Ten aanzien van cliënt wordt over vermogen of verkregen voordeel in het geheel niet gerept!
8. Het is dus niet zo dat de rechtbank de tenlastegelegde handelingen verkopen en afleveren min of meer klakkeloos heeft weggestreept, uit het dossier blijkt ook evident dat het niet cliënt was die zich met deze handelingen heeft bezig gehouden.
(…)
Artikel 6 lid 2 EVRM
(…)
15. In onderhavige zaak is de ontnemingsvordering gebaseerd op de verkoopprijs van de hennep, afkomstig uit zowel een kwekerij als uit een kas waar henneptoppen zijn aangetroffen. De vermeende opbrengst is pondspondsgewijs verdeeld over cliënt en zijn medeverdachten. Cliënt is echter slechts veroordeeld voor het telen en bewerken van de hennep. Hij is vrijgesproken van liet tenlastegelegde verkopen en afleveren.

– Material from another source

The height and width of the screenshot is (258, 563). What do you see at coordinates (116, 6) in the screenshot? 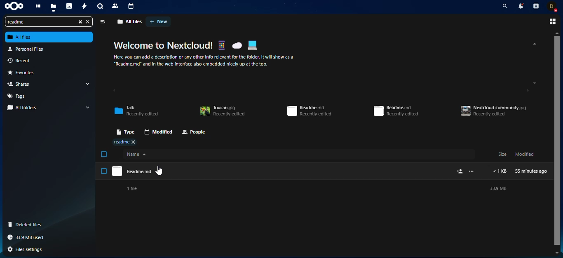
I see `contact` at bounding box center [116, 6].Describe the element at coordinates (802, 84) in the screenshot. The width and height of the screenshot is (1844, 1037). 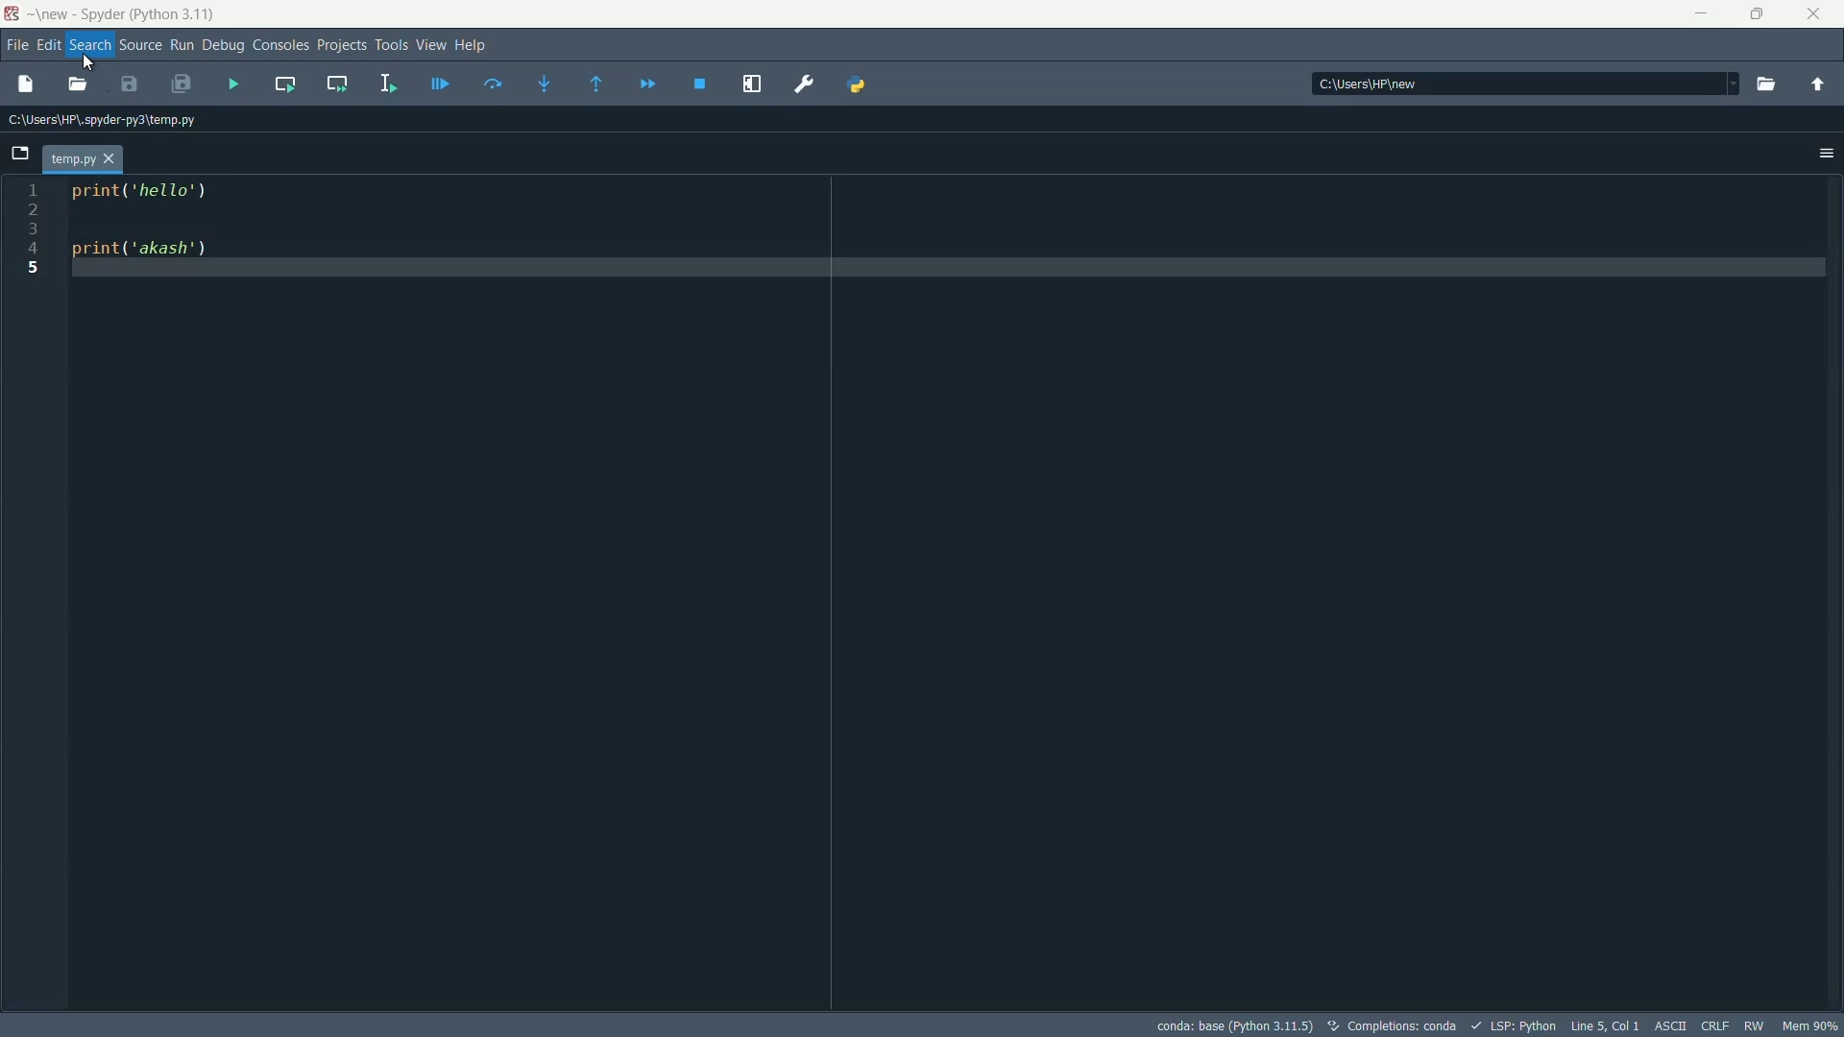
I see `preferences` at that location.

Hoewel ook in onderhavige zaak gezegd kan worden dat het wellicht aannemelijk is dat cliënt voor het telen van de hennep enige vergoeding heeft ontvangen, maakt dit niet dat er vanuit gegaan kan worden dat het een evenredig deel van de verkoop van de hennep is toegekomen, nu hij immers is vrijgesproken van het verkopen.”